Sure, this all sounds great if its in a science fiction novel, but in real life? If true, this is scary stuff. While I am shocked at the depth of the allegations, the general idea isn’t that surprising seeing is that Pioli came from New England and was a part of the infamous Spygate in 2007.
Pioli, a good friend and longtime coworker of Bill Belichick was fined $500,000 for his role in the scandal involving the Patriots stealing signs by secretly video taping the New York Jets coaching staff. Belichick and the Patriots’ secrecy, gate-keeping and limited access is legendary in the sports world.
"A common notion is that employees are constantly being watched. When they arrive and leave, where they’re going within the building and who they’re talking to. Indeed, the technology exists at the Chiefs’ offices, as it does in many corporate settings, to monitor phone calls and emails," writes Babb. "But here, some staffers even hesitated before using their cell phones or speaking inside the building, because, like Haley, they suspected that conversations were monitored."
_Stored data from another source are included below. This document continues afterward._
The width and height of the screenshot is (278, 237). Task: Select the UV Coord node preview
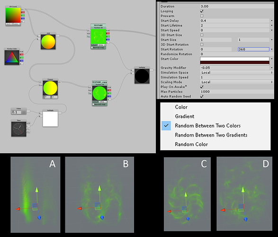pos(13,15)
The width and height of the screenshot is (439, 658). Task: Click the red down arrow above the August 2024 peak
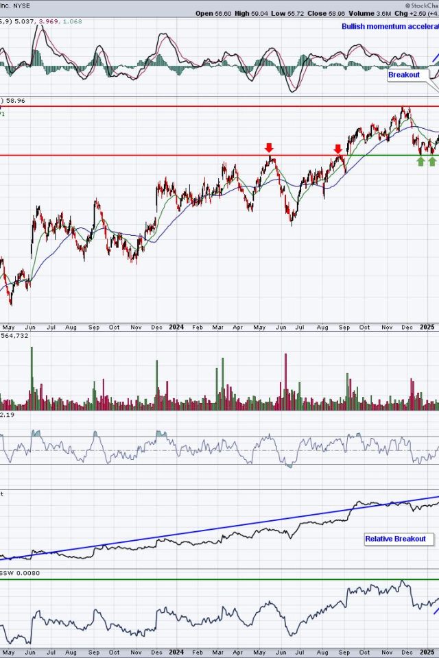[x=337, y=148]
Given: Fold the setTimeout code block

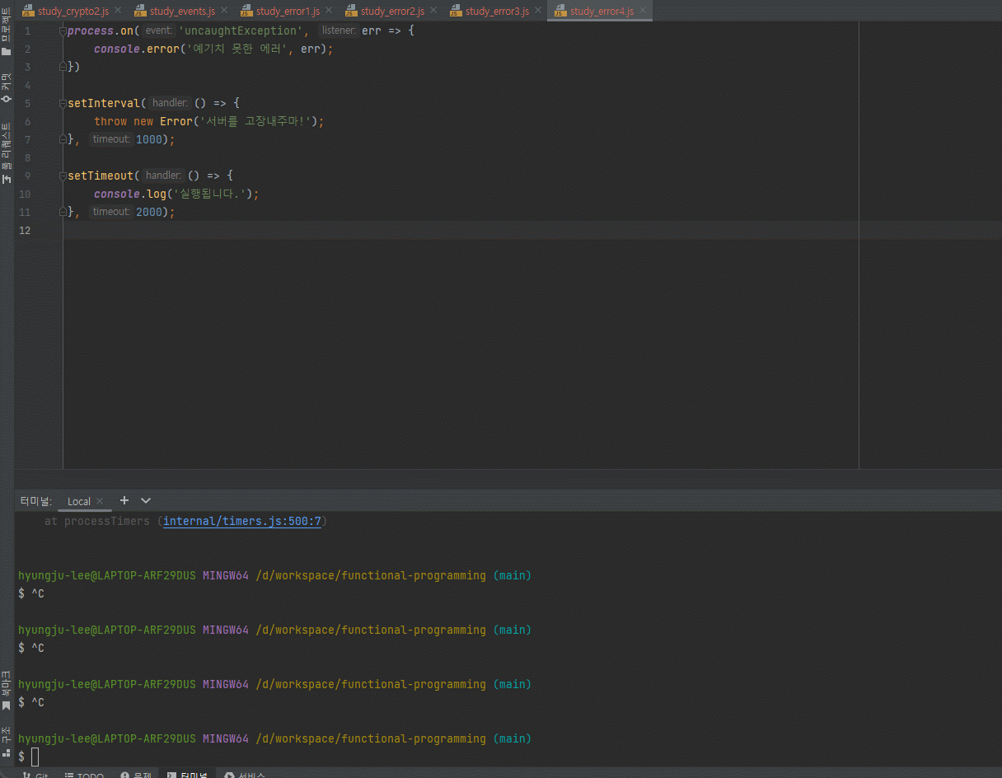Looking at the screenshot, I should point(63,176).
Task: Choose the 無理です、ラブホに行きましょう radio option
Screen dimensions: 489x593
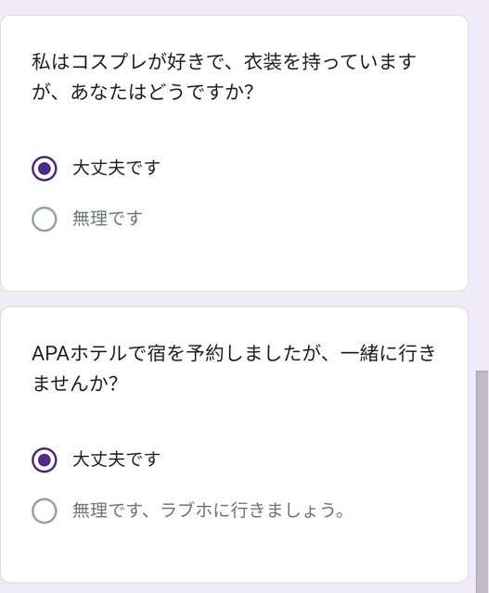Action: click(45, 511)
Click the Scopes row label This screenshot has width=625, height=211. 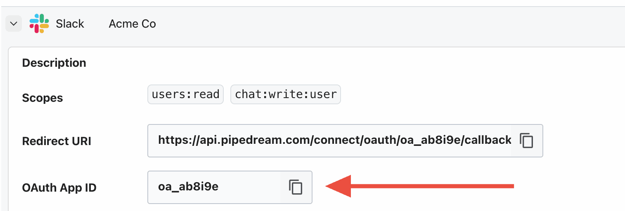pos(43,98)
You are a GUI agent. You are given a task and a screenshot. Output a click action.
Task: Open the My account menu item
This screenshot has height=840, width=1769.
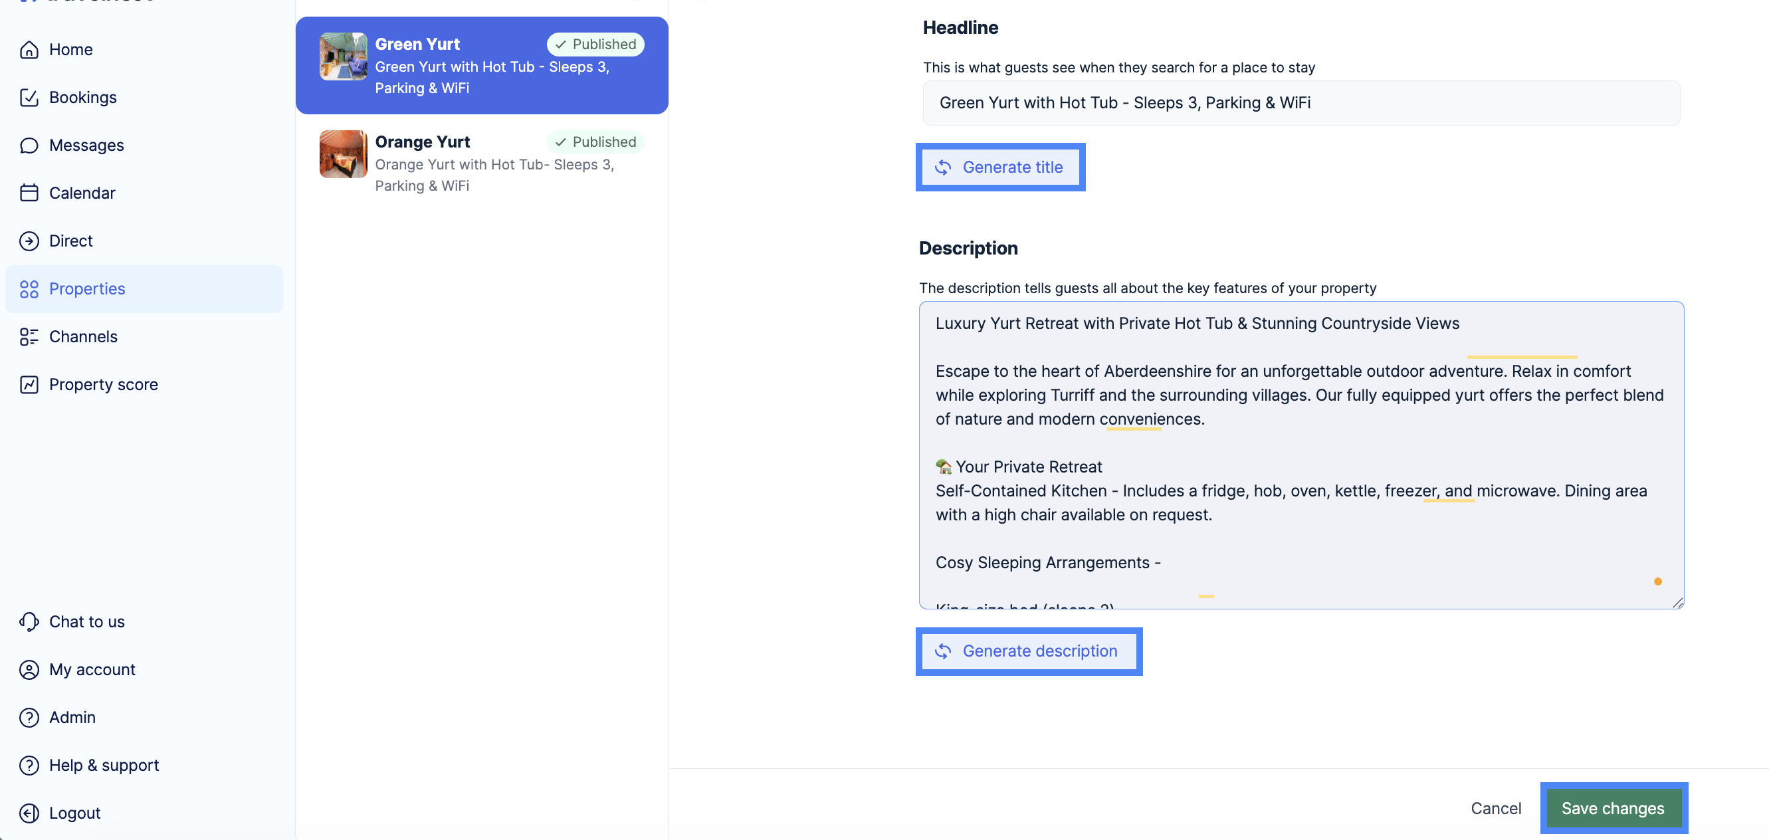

Former stadium operations director Steve Schneider told Babb, ‘The capability was definitely there for Big Brother to be watching.”
True or not, this story should inspire an even bigger brother to look into the practices of Pioli and the Chiefs management. I’m guessing the ACLU is already on the case. You would think with all of the alleged technology, surveillance and attention to detail, that the front office would’ve at least found a way to muster up more than seven wins from its team this season. Go figure.